---------- TEXTE FOURNI

Du lot, certains sont impliqués dans des conflits, comme l’Inde et le Pakistan, ou encore la Corée du Nord, dont la guerre avec le Sud n’est officiellement pas terminée – des endroits où un incident pourrait facilement dégénérer, avance-t-il.
« Au lieu d’avoir une équation nucléaire avec un [faible] nombre de risques, nous avons plusieurs situations qui peuvent dégénérer, résume M. Fortmann. Donc, mathématiquement, vous augmentez le risque. »
Cibles civiles possibles
Mais un gouvernement oserait-il, de nos jours, bombarder des cibles civiles comme les États-Unis l’ont fait en 1945 au Japon ?
Un pays comme la Corée du Nord viserait probablement des villes, car il n’a pas de missiles d’assez grande précision.
Michel Fortmann, professeur de politique étrangère et de sécurité nationale à l’Université de Montréal, évoquant les villes de Tokyo ou de Séoul
Les pays « nouvellement nucléaires » ont des arsenaux « relativement peu précis, qui utilisent des armes plus puissantes », explique le professeur.

--------------------
---------- LISTE DES ENREGISTREMENTS

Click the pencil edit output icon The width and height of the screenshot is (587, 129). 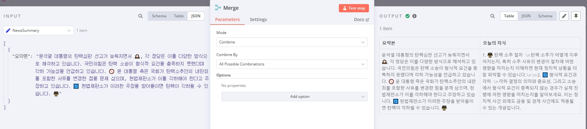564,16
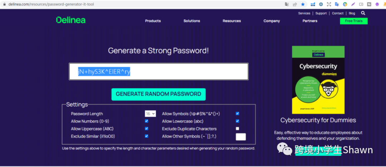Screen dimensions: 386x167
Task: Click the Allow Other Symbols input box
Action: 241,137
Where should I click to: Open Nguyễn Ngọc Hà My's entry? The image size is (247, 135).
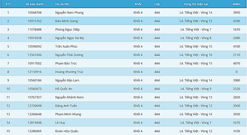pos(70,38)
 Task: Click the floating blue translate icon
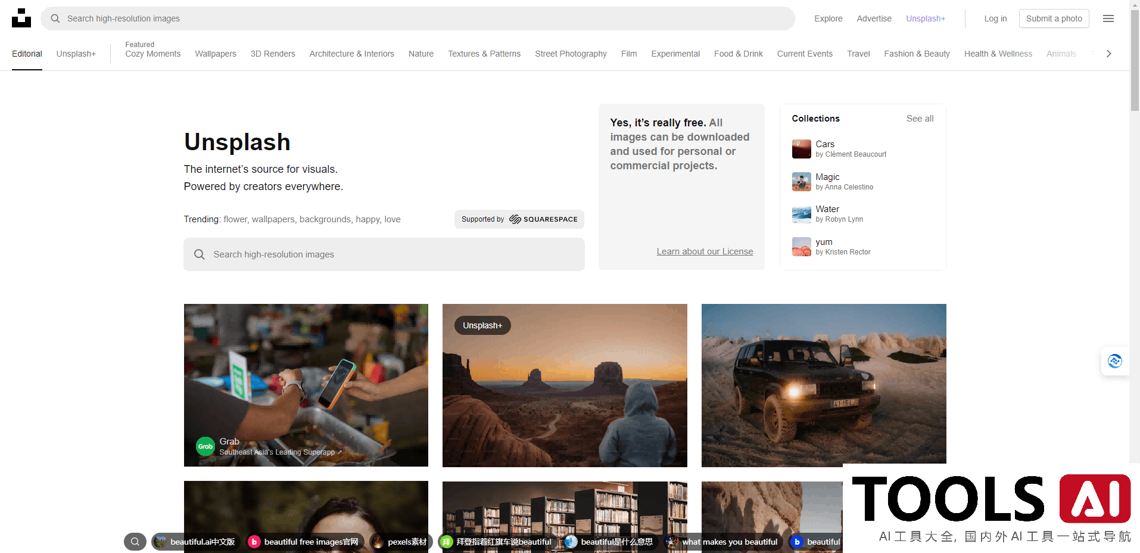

--------------------

*TRAVAIL DEMANDÉ*:
Recopiez mot pour mot le passage du texte sur le risque nucléaire qui va de « Du lot, certains » jusqu'à « 1945 au Japon ? ». Les enregistrements n'ont aucun rapport avec le texte.

*RÉPONSE*:
Du lot, certains sont impliqués dans des conflits, comme l’Inde et le Pakistan, ou encore la Corée du Nord, dont la guerre avec le Sud n’est officiellement pas terminée – des endroits où un incident pourrait facilement dégénérer, avance-t-il.
« Au lieu d’avoir une équation nucléaire avec un [faible] nombre de risques, nous avons plusieurs situations qui peuvent dégénérer, résume M. Fortmann. Donc, mathématiquement, vous augmentez le risque. »
Cibles civiles possibles
Mais un gouvernement oserait-il, de nos jours, bombarder des cibles civiles comme les États-Unis l’ont fait en 1945 au Japon ?